Deferred to later releases.

  • CPython byte-equal marshal parity for Code objects. Lands in v0.8 with the import system. Until then disassembly text is the gate, which is a stronger contract anyway.
  • CFG-based stack-depth analyzer. Current pass is a forward linear scan. The CFG version handles handler entries and comprehension back-edges; it lands as a follow-up. Tracked in the 1627 spec.
  • Swaptimize, super-instructions, LOAD_FAST ref-stack, cold-block hoisting, full pseudo-op lowering. The remaining flowgraph optimizations. Tracked in the 1627 spec. Land as the VM matures.
  • PEG parser. The full parser is its own subsystem. v0.5 exercises the AST-to-Code path on hand-built modules; v0.5.5 layers the lexer plus parser scaffolding; v0.6 wires the generated parser table.

What's next

v0.5.5 (next release) layers the lexer on top of what landed here. The lexer turns Python source into a token stream the pegen parser will consume. The string-literal escape decoder and the f-string / t-string scanner land alongside. The SyntaxError text panel goes in so a parse failure renders byte-for-byte identical to CPython's.
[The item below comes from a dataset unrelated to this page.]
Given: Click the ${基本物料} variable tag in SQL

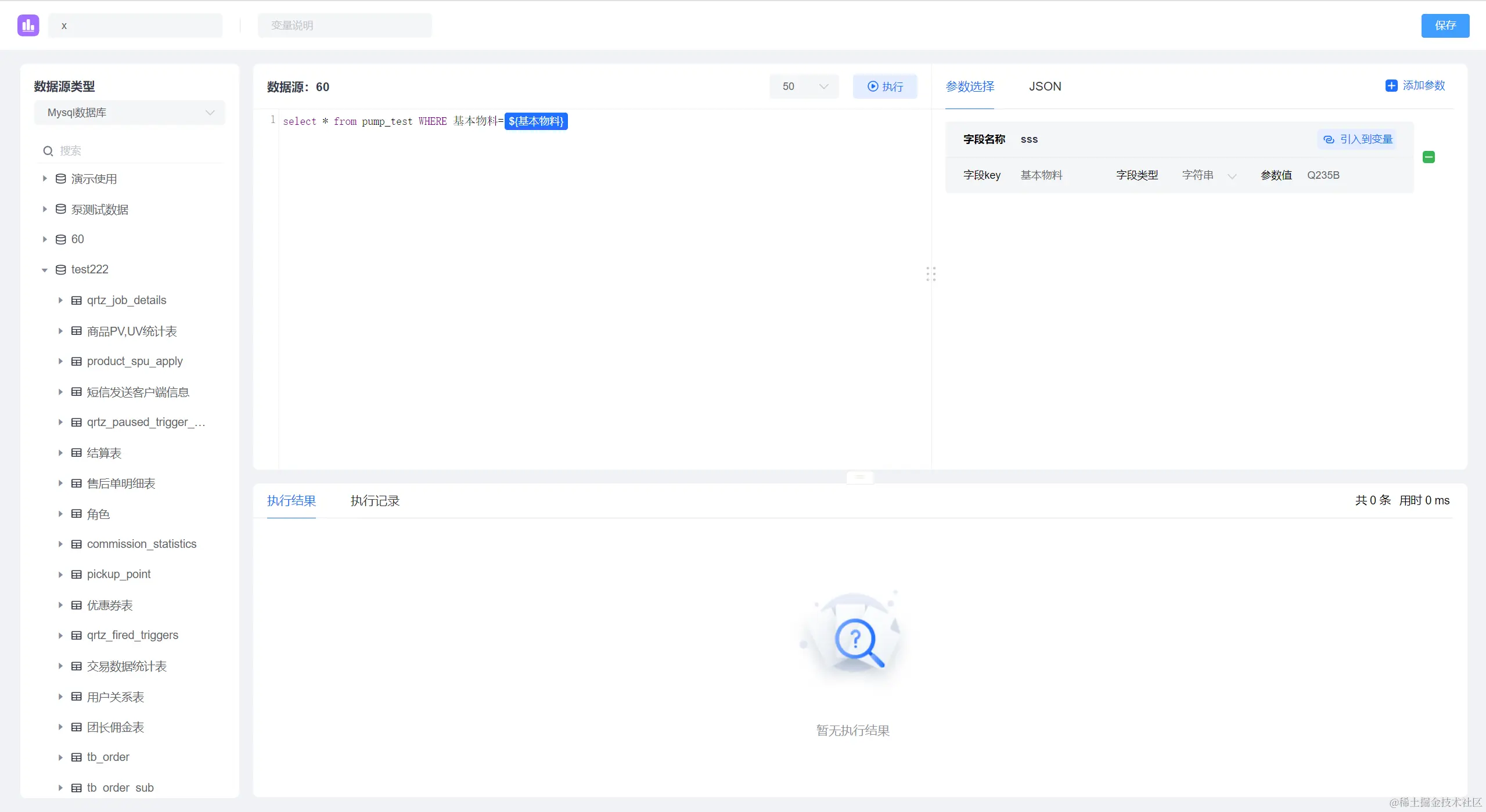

v0.6 turns on the VM. Every Code object you assemble in v0.5 becomes executable bytecode. The runtime gets a frame stack, an evaluator loop, real LOAD_FAST / STORE_FAST / BINARY_OP dispatch, and the call protocol. The exception machinery from v0.3 gets connected: when bytecode raises, the unwinder walks the exception table the assembler emitted today.

From v0.6 forward, every line of Python source rides the pipeline that landed today. The shapes don't change; the inputs get bigger.